The aim of this guide is to explain how to use a local
R session and submit jobs to the GWDG High Performance Cluster (HPC) and retrieve the results in the same
R session (requires GWDG account). The big advantage of this is that working locally in an IDE (e.g. RStudio) is way more convenient than working with Linux shell on the HPC. Also, it is not necessary to manually copy data to the HPC (and vice versa). The structure of this guide is heavily influenced by our own mistakes and we hope to make it somewhat easier for future HPC user.
In general, our setup should also work with any other HPC and the code snippets should be usable for other scheduling systems than SLURM (which is used by the GWDG) with slight modifications. To see the outdated version of this guide for LSF, there is a GitHub branch called LSF in this repo.

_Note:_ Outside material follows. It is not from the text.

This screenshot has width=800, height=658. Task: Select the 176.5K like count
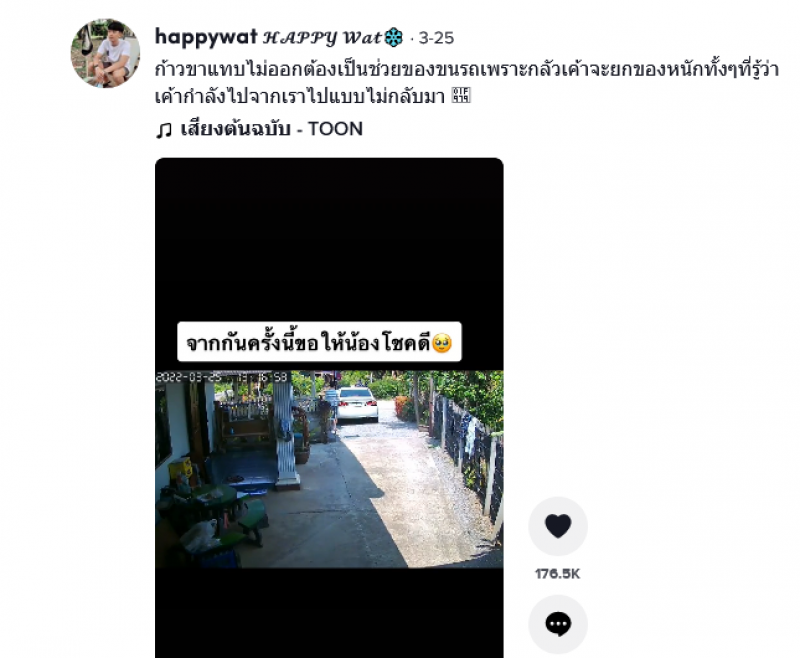(x=558, y=574)
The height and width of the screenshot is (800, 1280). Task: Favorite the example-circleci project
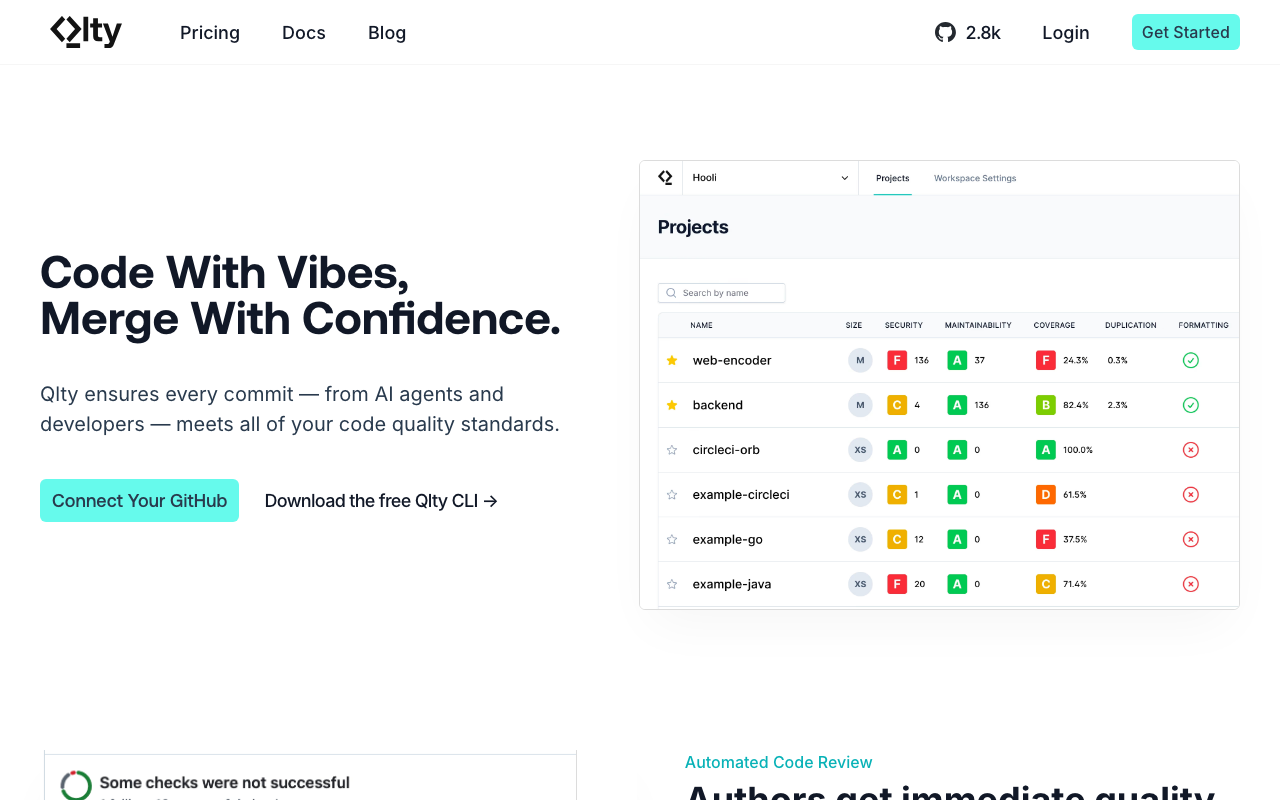point(672,494)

The user account must be activated to use the HPC. Therefore, an e-mail to firstname.lastname@example.org asking to activate the account must be sent.
The Linux shell must be set to
/bin/ksh (and not
/bin/sh). It’s possible to set this in the user settings at www.gwdg.de.
For a convenient login and to use
R via SSH connector, a SSH key is needed on the HPC (private key on local computer, public key on HPC).
Using Linux or macOS and Windows 10, it is straightforward to generate a SSH key and copy it to the HPC using the shell/terminal.
ssh-keygen -t rsa -b 2048 -f <yourkey>